### Task description
A bare number is the expected answer: the count of lines in the data holding "scrollbar".

Pixel coordinate grounding data
......

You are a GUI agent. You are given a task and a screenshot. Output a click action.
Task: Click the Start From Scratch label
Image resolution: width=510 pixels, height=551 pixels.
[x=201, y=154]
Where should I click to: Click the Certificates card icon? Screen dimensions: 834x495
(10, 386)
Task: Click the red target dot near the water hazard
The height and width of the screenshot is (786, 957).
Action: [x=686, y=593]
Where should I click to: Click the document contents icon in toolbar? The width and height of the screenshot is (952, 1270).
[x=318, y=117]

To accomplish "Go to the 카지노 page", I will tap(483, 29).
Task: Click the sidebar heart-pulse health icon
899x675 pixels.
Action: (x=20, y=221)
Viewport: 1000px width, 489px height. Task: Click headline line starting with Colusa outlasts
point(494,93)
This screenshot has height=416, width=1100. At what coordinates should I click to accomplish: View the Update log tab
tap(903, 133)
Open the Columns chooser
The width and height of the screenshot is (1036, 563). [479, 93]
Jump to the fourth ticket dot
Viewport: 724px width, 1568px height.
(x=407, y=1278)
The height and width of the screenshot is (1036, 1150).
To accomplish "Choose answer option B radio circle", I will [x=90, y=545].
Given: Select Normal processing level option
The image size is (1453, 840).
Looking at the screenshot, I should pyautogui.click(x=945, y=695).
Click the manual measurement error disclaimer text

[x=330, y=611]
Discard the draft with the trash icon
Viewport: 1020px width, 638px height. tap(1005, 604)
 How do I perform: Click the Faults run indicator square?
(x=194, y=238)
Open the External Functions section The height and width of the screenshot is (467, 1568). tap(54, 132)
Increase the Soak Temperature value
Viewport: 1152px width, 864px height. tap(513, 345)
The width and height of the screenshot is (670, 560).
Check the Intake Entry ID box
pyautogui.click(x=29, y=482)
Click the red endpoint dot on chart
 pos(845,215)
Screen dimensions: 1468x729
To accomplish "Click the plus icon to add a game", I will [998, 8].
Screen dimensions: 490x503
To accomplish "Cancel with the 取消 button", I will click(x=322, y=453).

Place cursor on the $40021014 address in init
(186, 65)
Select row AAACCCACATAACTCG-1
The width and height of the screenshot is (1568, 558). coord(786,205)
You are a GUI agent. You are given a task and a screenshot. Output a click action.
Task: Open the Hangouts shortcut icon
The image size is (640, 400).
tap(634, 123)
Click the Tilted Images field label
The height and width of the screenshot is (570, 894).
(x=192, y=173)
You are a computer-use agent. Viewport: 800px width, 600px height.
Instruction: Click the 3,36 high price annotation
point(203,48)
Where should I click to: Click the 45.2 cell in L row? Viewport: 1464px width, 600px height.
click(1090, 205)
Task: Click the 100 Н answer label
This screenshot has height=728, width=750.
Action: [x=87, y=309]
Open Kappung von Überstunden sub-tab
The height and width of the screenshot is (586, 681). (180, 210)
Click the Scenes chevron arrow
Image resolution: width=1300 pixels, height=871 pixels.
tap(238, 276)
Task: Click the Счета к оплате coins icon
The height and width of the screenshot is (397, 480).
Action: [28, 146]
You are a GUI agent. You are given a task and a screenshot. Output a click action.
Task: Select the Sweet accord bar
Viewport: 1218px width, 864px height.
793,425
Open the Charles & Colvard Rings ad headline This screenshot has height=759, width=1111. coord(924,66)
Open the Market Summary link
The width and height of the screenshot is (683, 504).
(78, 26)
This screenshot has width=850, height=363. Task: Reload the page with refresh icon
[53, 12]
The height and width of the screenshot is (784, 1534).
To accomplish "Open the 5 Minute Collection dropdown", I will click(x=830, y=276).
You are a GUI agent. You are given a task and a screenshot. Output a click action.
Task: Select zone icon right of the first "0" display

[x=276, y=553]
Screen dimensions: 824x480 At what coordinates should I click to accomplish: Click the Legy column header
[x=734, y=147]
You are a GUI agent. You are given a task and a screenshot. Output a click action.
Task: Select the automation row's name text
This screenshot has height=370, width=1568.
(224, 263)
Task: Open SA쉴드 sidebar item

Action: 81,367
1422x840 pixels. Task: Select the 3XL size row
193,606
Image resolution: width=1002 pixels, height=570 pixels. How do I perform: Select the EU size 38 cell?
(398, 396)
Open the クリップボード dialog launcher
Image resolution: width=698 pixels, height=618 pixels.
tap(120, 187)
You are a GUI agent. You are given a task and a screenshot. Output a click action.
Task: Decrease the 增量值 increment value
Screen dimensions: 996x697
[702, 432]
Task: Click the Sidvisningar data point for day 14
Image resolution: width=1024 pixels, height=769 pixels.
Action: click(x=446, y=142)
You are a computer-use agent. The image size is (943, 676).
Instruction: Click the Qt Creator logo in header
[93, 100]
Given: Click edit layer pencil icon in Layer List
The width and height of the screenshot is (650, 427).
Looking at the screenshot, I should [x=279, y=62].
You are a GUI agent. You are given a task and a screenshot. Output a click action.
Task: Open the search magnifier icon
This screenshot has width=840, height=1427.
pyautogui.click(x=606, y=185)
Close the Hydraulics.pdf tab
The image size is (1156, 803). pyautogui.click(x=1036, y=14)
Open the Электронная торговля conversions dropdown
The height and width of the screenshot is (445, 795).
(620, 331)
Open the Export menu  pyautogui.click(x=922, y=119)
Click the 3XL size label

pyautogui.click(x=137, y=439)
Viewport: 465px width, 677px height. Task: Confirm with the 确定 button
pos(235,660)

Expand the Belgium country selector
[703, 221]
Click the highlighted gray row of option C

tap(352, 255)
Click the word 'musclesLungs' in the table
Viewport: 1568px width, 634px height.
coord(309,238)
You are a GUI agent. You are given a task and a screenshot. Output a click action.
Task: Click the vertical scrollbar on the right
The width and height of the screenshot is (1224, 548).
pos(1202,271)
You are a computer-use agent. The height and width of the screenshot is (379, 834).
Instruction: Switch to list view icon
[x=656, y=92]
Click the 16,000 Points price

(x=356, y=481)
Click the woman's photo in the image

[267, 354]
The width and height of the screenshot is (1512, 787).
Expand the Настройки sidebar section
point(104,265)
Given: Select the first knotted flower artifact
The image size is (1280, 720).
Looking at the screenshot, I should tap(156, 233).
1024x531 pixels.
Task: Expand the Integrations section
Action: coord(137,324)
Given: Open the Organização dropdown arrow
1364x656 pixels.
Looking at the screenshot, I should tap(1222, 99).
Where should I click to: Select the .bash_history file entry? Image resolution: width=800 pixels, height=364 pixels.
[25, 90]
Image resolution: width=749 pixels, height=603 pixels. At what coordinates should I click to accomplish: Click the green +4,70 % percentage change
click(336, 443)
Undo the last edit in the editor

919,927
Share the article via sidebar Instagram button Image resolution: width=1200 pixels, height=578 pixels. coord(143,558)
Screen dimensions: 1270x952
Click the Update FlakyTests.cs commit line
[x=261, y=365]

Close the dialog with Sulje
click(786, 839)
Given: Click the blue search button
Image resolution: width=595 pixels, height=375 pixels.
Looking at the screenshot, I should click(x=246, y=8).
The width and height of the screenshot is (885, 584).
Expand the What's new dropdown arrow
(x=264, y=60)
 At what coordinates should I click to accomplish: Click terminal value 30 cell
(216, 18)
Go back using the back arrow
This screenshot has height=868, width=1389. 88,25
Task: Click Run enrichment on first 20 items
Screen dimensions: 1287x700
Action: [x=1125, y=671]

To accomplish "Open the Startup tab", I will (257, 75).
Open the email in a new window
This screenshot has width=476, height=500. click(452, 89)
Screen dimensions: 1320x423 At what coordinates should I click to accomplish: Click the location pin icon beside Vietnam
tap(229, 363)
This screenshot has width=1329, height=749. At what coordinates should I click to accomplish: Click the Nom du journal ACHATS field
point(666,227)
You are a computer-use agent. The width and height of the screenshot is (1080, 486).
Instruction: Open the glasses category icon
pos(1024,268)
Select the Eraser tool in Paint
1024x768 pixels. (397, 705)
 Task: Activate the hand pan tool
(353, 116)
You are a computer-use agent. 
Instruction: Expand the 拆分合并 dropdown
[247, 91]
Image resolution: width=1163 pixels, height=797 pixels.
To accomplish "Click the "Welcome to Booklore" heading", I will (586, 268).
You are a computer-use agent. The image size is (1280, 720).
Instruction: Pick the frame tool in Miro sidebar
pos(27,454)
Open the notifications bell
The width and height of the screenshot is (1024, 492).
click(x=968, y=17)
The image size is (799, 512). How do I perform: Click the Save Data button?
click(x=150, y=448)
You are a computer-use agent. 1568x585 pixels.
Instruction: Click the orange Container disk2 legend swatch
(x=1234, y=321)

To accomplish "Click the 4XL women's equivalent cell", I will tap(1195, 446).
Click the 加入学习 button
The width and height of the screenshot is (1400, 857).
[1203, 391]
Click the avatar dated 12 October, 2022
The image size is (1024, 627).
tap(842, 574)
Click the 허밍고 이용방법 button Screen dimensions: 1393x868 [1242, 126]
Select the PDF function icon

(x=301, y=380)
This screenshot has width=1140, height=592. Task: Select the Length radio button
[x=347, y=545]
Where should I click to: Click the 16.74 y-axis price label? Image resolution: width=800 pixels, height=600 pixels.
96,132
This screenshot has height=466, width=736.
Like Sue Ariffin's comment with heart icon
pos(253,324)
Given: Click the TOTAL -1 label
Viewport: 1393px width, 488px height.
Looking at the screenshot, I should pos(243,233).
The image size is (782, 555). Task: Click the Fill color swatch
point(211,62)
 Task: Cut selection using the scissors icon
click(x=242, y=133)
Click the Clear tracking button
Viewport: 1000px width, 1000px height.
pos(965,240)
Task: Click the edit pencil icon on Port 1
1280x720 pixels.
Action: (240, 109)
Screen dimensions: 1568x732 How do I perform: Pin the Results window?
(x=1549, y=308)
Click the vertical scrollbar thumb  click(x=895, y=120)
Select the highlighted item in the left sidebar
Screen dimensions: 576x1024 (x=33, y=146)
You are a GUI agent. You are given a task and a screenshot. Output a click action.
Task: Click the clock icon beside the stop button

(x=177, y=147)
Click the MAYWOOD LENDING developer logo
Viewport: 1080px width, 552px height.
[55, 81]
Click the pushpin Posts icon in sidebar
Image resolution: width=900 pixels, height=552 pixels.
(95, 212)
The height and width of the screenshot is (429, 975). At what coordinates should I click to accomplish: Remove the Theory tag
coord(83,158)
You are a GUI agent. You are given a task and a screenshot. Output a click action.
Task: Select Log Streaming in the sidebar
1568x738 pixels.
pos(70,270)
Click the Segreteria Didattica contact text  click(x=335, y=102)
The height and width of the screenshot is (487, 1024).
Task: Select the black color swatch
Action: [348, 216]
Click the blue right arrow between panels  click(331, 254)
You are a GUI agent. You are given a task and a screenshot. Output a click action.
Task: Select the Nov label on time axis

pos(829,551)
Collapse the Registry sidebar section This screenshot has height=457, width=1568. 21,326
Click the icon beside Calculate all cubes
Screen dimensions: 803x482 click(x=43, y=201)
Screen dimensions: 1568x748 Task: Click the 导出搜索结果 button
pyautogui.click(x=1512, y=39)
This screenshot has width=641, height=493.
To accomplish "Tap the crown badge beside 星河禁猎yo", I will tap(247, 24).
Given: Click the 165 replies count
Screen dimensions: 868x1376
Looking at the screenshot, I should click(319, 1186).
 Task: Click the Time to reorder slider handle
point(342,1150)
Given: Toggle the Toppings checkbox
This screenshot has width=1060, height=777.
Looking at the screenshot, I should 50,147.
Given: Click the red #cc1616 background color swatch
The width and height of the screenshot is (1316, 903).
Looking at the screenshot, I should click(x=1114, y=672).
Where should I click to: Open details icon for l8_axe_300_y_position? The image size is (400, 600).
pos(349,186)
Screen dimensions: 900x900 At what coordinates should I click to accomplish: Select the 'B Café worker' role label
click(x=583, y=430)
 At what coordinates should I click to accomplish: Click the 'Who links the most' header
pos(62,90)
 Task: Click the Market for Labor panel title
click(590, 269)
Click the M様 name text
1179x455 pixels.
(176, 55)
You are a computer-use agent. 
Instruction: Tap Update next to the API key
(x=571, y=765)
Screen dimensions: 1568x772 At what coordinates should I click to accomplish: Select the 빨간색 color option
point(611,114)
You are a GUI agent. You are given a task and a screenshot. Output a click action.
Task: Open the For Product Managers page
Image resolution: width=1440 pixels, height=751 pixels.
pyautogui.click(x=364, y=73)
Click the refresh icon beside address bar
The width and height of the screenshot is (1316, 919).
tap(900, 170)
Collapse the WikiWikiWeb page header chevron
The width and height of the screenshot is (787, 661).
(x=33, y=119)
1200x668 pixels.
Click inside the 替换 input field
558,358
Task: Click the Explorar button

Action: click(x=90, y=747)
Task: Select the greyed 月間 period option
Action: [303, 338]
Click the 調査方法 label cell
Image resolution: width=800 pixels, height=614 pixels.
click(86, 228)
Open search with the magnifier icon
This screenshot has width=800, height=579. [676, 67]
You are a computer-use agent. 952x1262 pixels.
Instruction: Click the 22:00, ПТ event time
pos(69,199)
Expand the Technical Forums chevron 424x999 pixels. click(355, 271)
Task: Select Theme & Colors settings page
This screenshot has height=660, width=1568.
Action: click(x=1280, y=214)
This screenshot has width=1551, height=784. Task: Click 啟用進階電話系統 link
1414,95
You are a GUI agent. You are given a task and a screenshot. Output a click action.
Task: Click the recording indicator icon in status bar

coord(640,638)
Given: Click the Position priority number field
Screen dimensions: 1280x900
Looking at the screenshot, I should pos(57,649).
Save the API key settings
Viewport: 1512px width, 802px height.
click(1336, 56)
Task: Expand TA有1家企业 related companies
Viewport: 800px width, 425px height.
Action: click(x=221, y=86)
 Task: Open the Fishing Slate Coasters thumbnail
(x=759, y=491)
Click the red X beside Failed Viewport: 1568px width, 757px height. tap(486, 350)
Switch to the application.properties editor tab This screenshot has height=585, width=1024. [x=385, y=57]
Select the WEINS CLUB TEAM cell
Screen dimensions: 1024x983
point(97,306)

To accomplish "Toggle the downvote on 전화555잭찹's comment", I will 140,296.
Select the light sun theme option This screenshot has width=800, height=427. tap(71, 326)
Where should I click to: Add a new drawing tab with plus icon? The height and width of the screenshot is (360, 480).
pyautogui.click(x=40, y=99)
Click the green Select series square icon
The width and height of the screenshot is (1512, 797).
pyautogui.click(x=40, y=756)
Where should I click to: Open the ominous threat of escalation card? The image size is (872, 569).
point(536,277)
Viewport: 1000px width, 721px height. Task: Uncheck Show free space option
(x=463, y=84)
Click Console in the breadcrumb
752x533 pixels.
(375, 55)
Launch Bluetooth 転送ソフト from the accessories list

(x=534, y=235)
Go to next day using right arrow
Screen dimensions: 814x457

......

### Exercise response
2